MYKALBAR.COM – Sekretaris Umum Pimpinan Pusat (PP) Muhammadiyah sekaligus Mendikdasmen RI, Abdul Mu’ti menyampaikan sejumlah pesan saat menghadiri Refleksi Milad ke-94 Nasyiatul Aisyiyah “Perempuan Tangguh, Cerahkan Peradaban” pada Sabtu, 13 Mei 2025.
Ia mengatakan, kompleksitas dan derasnya arus informasi melahirkan empat fenomena yang perlu menjadi perhatian bagi manusia, sebab menjadi tantangan peradaban dan keadaban manusia.
Fenomena pertama yang perlu diperhatikan adalah matinya kepakaran atau The Death of Expertise sebagaimana yang ditulis oleh Tom Nichols. Deras arus informasi disebut Nichols membawa perubahan drastis pada penerimaan informasi manusia.
“Teknologi internet membuat kita bisa mengakses informasi dengan mudah dan sangat cepat. Dunia itu berada di genggaman tangan kita. Apalagi sekarang orang berbicara mengenai AI (Artificial Intelligence),” katanya.
Teknologi internet memang memberikan banyak kemudahan bagi manusia, akan tetapi di sisi lain juga menjadi seteru manusia itu sendiri, seperti menyebabkan semakin banyaknya pekerjaan yang hilang diganti Akal Imitasi.
Tak hanya pekerjaan di bidang-bidang formal, tapi AI juga menjadi ancaman serius bagi otoritas keagamaan mapan.
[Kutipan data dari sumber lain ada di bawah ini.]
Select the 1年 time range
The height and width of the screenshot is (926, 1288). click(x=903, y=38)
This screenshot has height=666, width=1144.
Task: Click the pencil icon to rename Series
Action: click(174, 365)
Umat sekarang sudah semakin banyak yang memilih bertanya ke Google, ketimbang ke ulama atau pemuka agama.
Selanjutnya fenomena yang perlu diperhatikan adalah matinya akal sehat atau The Death of Mind sebagaimana buku yang ditulis oleh Franklin Foer. Fenomena ini ditandai dengan ketidakmampuan orang untuk berpikir mendalam dan kritis, mereka hanya mensimplifikasi informasi.
Mu’ti mencontohkan seseorang yang saat ini merasa cukup untuk membaca judul sebuah berita saja, dari sebuah judul itu kemudian seseorang sudah merasa mendapatkan informasi yang benar. Padahal judul tersebut dibuat oleh media hanya untuk sekadar sensasi.
“Sehingga sekarang muncul perilaku manusia yang tidak bisa menerima pendapat. Karena dia mencari informasi yang membenarkan apa yang dia inginkan,” ungkapnya.
Fenomena ketiga adalah matinya keadaban digital. Orang Indonesia banyak hidup di dunia digital, tapi digital civility index atau indek keberadaban digital Indonesia menurut Microsoft pada tahun 2020 menunjukkan sebagai yang paling buruk di ASEAN.
Warganet Indonesia menurut Mu’ti seakan begitu ringan dan tak ada beban ketika memberikan hujatan dengan kata-kata hinaan di dunia digital. Hujatan tersebut sering bersembunyi dibalik istilah ‘kritik’, padahal yang disampaikan tidak berdasar ilmu dan nalar yang sehat.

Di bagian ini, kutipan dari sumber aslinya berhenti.